La fabrique du nomade.
Le territoire des chassés
Ne cédons pas au fantasme des "Fils du vent" à moins que nous ne désirions qualifier ce vent : un souffle de pelleteuse encadrée de policiers. Les Rroms ne sont pas nomades, ils le deviennent. Et ce sont étrangement les déraisons d'état qui les poussent, un peu plus loin, toujours.

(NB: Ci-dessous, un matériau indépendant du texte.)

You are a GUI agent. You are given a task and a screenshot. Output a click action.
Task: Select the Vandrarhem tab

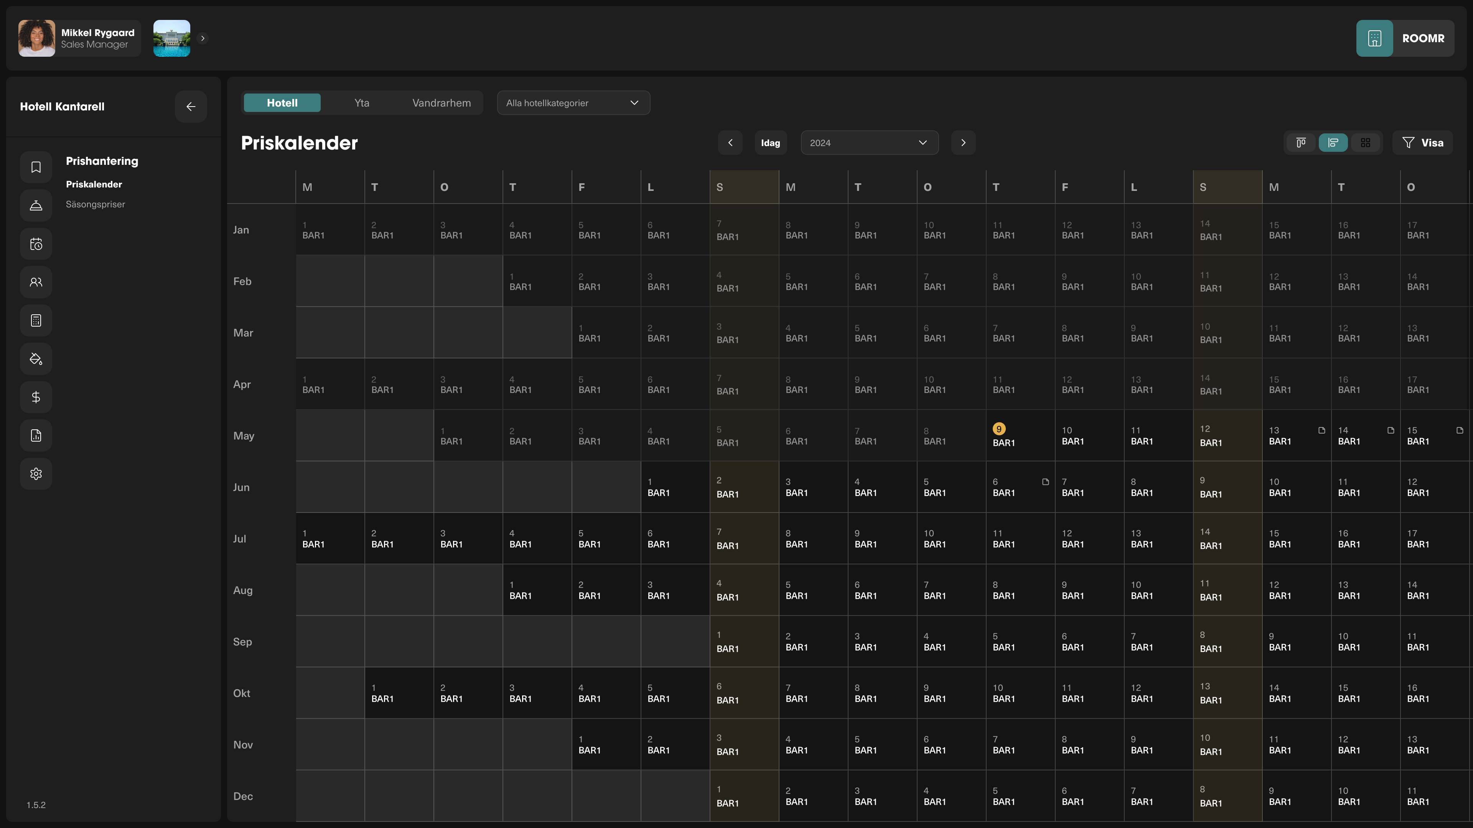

Tel fut le cas à Villeurbanne quand la police rasa ce qui était, en 2007, le plus grand bidonville de France. Tel sera le cas de celui installé quartier de l'Eure au Havre. N'en restera, ici comme ailleurs, que quelques débris, vêtements, ustensiles et meubles de fortune abandonnés derrière eux par les sinistrés de la violence urbaine. On ne déménage pas d'un bidonville !
À Villeurbanne, nous arrivions après la guerre et dressions, avec les rescapés, des cartes, archéologies de notre présent pour en comprendre l'histoire. Hypothèse 3 du projet Smala Une ville détruite par des hommes en uniforme Film (19'50) réalisé à partir d'un diptyque vidéo conçu, monté et présenté à Villeurbanne, dans le cadre du projet Phare, organisé par le KompleXKapharnaüm en 2009.
Version française ci dessus, version roumaine ci dessous.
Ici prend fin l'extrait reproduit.